Entomology Professor G. Thomas Fisher was better known by his epithet of “bug man” -- not only because he taught basic entomology, but because when he taught he became the insects. “I try to make the insects I discuss in class hop out of the book and manifest themselves right before my student’s eyes. And I do this by becoming the praying mantis flying across the room or the black widow spider climbing up a thread.” His mimicry techniques included effortlessly molding his deep, resonant voice into a wide repertoire of intonation and impersonations.

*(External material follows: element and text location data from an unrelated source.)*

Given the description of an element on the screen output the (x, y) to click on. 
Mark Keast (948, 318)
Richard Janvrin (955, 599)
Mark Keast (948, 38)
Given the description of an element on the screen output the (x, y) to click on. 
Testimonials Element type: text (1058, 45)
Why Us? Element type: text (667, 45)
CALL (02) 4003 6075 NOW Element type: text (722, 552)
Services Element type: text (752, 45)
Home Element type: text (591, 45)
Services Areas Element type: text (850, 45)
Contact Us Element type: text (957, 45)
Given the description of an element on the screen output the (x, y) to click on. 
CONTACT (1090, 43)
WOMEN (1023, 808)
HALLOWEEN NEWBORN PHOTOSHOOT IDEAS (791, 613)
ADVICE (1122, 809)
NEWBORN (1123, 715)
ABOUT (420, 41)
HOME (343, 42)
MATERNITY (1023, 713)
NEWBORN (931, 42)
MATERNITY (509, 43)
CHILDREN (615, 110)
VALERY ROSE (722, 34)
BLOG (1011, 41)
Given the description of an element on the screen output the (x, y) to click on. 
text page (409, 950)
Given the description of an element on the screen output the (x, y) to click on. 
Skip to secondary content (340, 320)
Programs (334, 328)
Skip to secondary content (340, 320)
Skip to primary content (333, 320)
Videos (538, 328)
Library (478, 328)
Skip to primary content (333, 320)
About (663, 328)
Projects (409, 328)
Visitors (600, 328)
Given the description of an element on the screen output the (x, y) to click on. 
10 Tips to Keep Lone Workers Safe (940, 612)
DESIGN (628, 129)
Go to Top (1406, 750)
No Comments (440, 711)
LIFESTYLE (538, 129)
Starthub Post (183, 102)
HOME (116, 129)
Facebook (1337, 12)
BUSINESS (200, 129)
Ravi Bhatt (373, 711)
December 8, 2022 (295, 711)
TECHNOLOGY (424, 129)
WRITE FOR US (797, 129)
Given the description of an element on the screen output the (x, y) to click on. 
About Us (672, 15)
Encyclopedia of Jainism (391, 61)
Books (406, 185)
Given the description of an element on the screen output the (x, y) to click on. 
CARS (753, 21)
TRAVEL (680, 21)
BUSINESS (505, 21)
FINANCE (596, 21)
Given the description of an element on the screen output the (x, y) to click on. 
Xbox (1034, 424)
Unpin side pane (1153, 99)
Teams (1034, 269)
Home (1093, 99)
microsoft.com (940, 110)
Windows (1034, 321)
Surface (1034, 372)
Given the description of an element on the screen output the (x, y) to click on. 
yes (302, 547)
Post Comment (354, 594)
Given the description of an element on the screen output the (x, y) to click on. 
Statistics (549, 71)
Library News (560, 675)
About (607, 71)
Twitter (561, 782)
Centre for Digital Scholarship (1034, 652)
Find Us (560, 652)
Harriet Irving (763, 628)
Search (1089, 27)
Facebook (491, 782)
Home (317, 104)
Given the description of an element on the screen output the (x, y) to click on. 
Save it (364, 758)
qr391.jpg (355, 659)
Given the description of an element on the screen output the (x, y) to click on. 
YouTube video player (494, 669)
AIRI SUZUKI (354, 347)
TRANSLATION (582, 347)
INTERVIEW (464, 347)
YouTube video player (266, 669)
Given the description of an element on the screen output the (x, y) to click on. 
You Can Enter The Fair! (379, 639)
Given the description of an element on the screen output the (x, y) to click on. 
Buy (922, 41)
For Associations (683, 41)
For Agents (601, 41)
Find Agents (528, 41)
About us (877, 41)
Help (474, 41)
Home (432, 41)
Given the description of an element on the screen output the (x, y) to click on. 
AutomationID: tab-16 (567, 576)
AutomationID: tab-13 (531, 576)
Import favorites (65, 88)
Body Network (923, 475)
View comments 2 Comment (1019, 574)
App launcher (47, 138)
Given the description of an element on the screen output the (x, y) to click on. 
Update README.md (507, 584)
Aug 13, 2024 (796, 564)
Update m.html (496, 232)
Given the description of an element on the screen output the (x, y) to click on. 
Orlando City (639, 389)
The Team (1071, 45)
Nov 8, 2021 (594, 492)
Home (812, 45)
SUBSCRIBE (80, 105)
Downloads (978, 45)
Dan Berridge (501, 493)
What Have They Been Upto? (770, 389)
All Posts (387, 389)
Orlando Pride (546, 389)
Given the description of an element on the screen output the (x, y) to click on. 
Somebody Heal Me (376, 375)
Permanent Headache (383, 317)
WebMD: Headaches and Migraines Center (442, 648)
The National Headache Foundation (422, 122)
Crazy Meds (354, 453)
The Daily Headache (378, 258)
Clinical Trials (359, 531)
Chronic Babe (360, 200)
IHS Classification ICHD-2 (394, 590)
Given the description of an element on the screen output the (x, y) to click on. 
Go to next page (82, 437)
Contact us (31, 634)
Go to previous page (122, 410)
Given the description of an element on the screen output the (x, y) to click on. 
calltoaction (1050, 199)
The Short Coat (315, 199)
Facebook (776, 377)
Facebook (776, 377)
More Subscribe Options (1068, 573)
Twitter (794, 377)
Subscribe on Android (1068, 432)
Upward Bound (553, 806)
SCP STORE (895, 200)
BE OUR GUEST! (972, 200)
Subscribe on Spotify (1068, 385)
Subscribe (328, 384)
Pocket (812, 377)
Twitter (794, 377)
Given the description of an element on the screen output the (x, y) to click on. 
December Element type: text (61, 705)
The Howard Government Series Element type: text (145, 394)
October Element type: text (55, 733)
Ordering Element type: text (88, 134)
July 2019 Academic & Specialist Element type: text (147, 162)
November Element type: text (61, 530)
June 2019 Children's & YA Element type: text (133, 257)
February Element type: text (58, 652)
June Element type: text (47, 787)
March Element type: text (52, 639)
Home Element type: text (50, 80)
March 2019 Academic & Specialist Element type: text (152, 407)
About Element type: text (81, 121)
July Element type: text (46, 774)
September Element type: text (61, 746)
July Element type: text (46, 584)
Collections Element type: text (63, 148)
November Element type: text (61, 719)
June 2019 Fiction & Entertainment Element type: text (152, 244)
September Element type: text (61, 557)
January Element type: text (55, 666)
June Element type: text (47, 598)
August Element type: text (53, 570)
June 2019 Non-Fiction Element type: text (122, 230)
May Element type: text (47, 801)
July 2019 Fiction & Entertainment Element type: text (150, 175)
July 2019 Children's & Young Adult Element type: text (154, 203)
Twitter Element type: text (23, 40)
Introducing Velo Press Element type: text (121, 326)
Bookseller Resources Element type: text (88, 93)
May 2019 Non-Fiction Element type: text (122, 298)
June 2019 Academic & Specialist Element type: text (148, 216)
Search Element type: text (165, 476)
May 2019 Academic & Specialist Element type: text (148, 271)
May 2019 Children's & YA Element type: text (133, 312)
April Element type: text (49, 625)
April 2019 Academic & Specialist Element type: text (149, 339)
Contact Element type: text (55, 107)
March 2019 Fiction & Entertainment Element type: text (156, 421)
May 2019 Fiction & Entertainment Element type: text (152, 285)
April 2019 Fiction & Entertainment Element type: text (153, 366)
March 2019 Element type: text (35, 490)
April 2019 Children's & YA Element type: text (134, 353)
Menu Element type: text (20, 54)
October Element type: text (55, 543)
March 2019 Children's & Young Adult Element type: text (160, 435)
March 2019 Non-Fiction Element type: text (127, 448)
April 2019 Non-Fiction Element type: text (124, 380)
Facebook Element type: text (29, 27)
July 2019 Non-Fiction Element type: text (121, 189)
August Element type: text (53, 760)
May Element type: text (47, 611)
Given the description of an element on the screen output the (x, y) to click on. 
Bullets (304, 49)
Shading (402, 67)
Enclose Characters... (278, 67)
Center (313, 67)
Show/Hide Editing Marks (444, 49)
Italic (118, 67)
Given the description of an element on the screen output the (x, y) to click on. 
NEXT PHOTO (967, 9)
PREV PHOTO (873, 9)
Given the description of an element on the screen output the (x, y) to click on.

Fisher’s rich expressive voice was, in fact, the product of years of musical training. When he wasn’t imitating the sounds of bugs, he was singing professionally including as a soloist with the New York Philharmonic and in recital at Carnegie Hall. However, at UNH his musical ability was probably most widely recognized for those times when he taught the alma mater to his classes. The week before Homecoming, Fisher would surprise the class by handing out mimeographed sheets of the words. He would sing it through once to familiarize the students with the melody, and then whip out his pitch pipe to tune them. At first there were snickers and only the faintest warblings from his dubious chorus. But soon, by sheer force of enthusiasm, a lustily singing Fisher had them roaring through both verses.
Most of the students react positively to Fisher’s unorthodox lesson. “They come up after class and tell me that they appreciate someone finally teaching it to them. Most say they probably would never have learned the Alma Mater if I hadn’t taught it in my class.”